→ Task to carry out
Can you rewrite the stretch of the passage on Easter from "Chesterton scholar Dale" through "that hinges everything.", swapping "unique" for "singular"?

→ Excerpted passage
Christians believe a miracle occurred, now marked by this movable feast we call Easter. In many ways, it forms the crux of history.
Chesterton scholar Dale Ahlquist wrote that something unique occurred on that morning, when a tomb was found to be empty, and a resurrected Christ appeared before his followers.
“The more we study it, the more we see that Christianity is truly different from any other religion,” Ahlquist wrote in “G.K. Chesterton: Apostle of Common Sense.” “The Church carried a unique message, and it puzzled the world that its members acted like messengers. They even called their message the gospel, the good news.”
That good news, unique among religions of the time, was revolutionary. God became man, and died in our place, in repayment for our sins. His resurrection was the seal, the assurance of our salvation.
And it’s a key historical claim. It’s either a historical fact, or it is not. And upon that hinges everything.
“If there is no resurrection of the dead, then not even Christ has been raised. And if Christ has not been raised, our preaching is useless and so is your faith. More than that, we are then found to be false witnesses about God, for we have testified about God that he raised Christ from the dead,” acknowledges the Apostle Paul in I Corinthians, Chapter 15 (New International Version).
Arguments against the resurrection, of course, are invariably circular. Such an event could only happen if it was a miracle, and miracles are impossible. Why are they impossible? Because they’re miracles, which can’t happen. See the flawed logic here?
And as Chesterton liked to point out, the arguments also are contradictory. Daily, we base the lives of criminal defendants on the judgment of 12 common people. It’s not a perfect system, but we, as a society, have decided it’s the most reliable, least corruptible, and the system most likely to determine the true facts.

→ Recorded data
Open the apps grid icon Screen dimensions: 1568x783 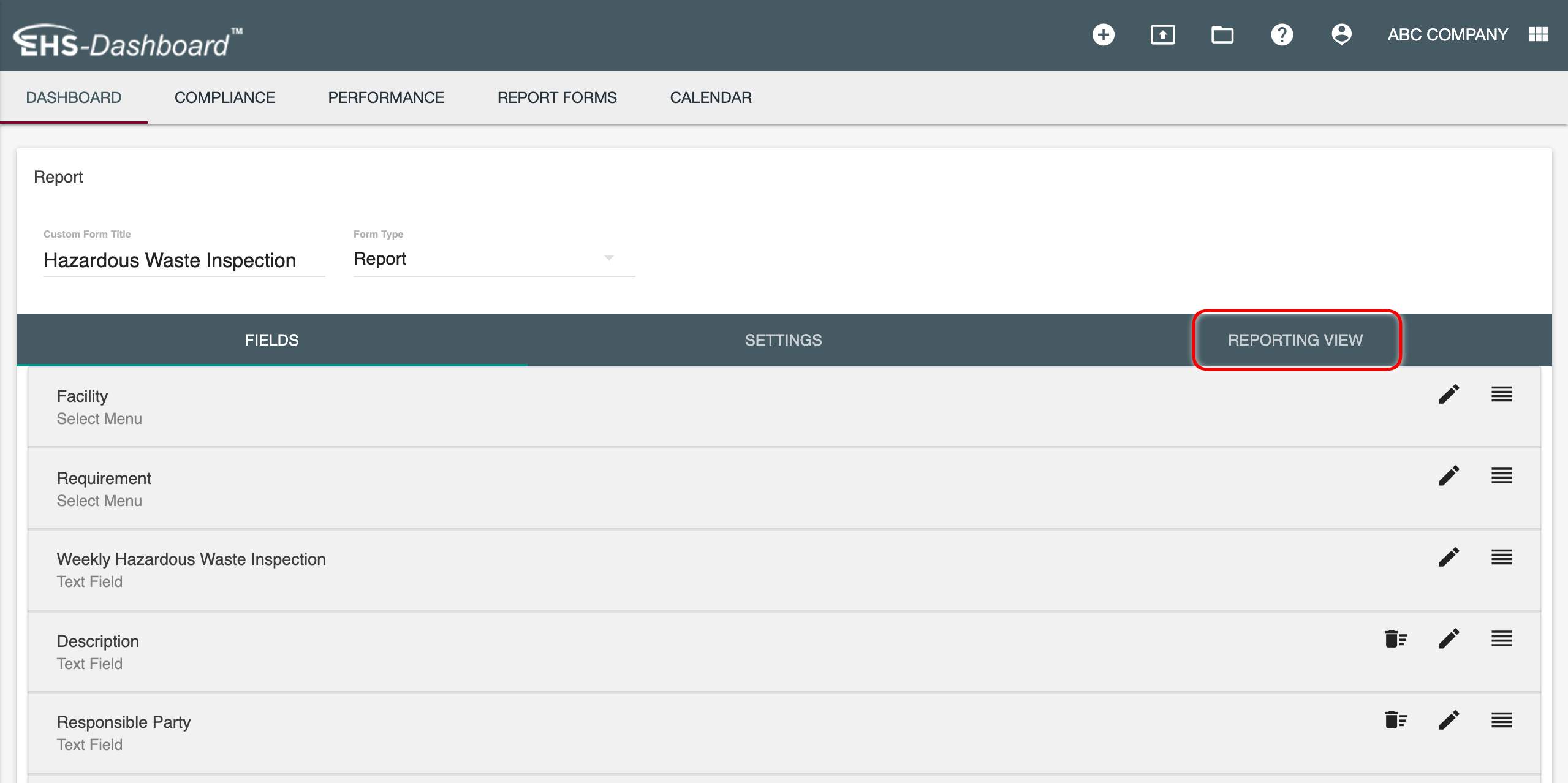(x=1539, y=35)
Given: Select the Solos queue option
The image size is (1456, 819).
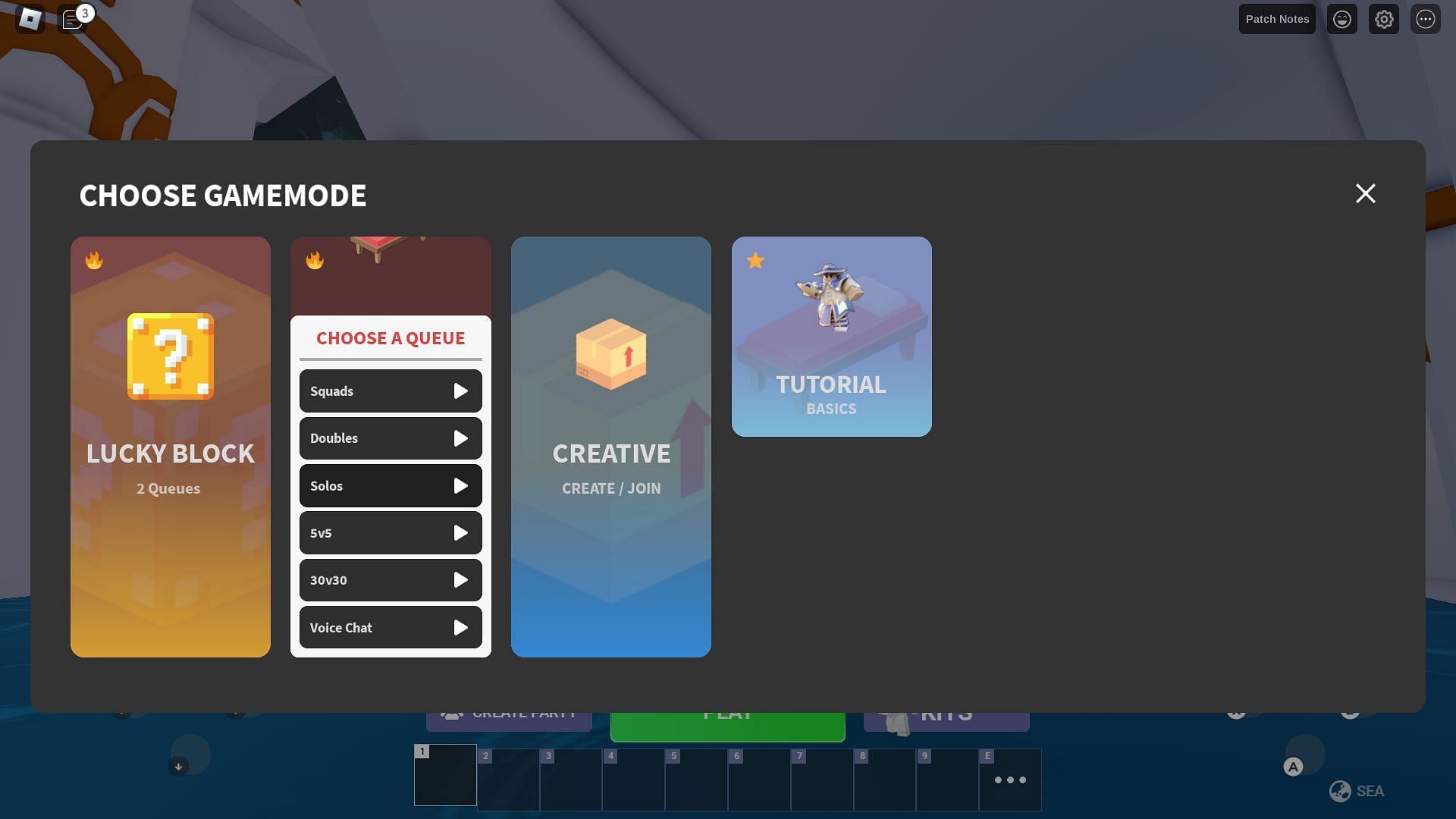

→ Finished exercise
Chesterton scholar Dale Ahlquist wrote that something singular occurred on that morning, when a tomb was found to be empty, and a resurrected Christ appeared before his followers.
“The more we study it, the more we see that Christianity is truly different from any other religion,” Ahlquist wrote in “G.K. Chesterton: Apostle of Common Sense.” “The Church carried a singular message, and it puzzled the world that its members acted like messengers. They even called their message the gospel, the good news.”
That good news, singular among religions of the time, was revolutionary. God became man, and died in our place, in repayment for our sins. His resurrection was the seal, the assurance of our salvation.
And it’s a key historical claim. It’s either a historical fact, or it is not. And upon that hinges everything.